Meine Berufung als Geigenbaumeister sehe ich darin, dem Geiger, Bratscher oder Cellisten die ihm eigene „Stimme“ zu geben. Was immer der Musiker an Klang zu formen vermag – Dynamik, Klangfarben, Tragfähigkeit und Kraft – es hat seine akustischen Quellen in den Resonanzen des Instrumentes. Sie sind das Werk des Geigenbauers. Das eigentliche Kunstwerk ist nicht die augenscheinliche Holzform, an der ich arbeite, sondern die Klangskulptur, die wir hören. Sie entsteht in der Begegnung zwischen dem Musiker und den Resonanzen, mit denen er musikalisch „spielt“.

Meine heutige künstlerische Leidenschaft ist davon getrieben, das Klangholz in Resonanzen zu verwandeln.
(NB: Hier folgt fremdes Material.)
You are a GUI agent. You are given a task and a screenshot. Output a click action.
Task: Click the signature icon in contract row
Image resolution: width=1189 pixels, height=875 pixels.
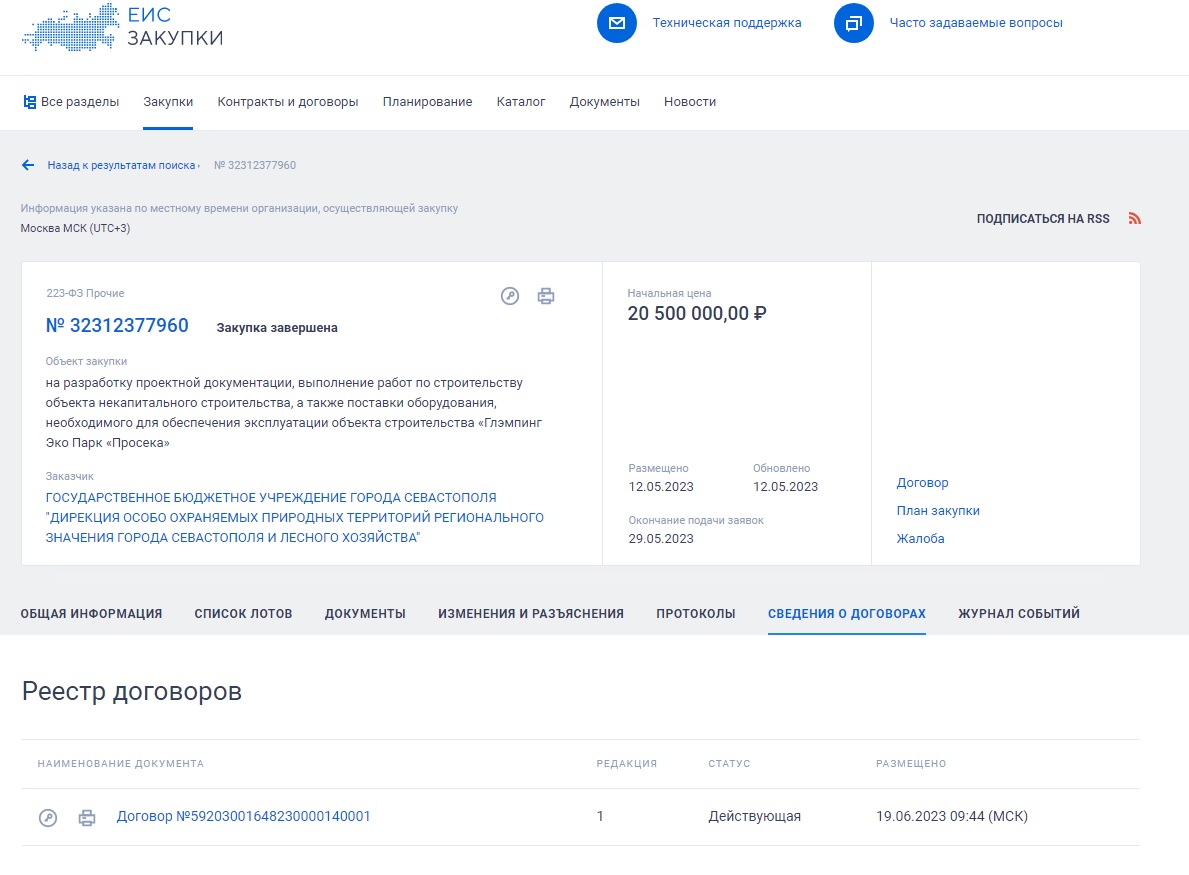(48, 817)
Die Erforschung des Holzes und dessen Veredelung, die Lackrezepturen und Materialkompositionen, die Modellentwicklung und Ausarbeitung, die Weiterentwicklung der Strahlkraft und Dynamik – alles dient diesem einen Ziel: Resonanzen zu schaffen. Nur so wird das Instrument zu einem starken Partner. Im Resonanzprofil liegt die akustische Feinheit und Vielfalt, Kraft und Ausstrahlung des Instrumentes: die atmende Helmholtzresonanz in der Tiefe. Sie gibt dem Ton seine Weichheit und Wärme, die Offenheit der singenden Vokalformanten, die strahlenden Korpusresonanzen, die Brillanz und Tragfähigkeit, der Kern des Tones und der nötige Strahl, die hohen Plattenresonanzen in ihren mannigfaltigen Schwingungsinseln und Knotenlinien. Je tiefer ich in die akustische Erforschung der Geige eingedrungen bin, desto größer wurde die Ehrfurcht vor ihrem Geheimnis.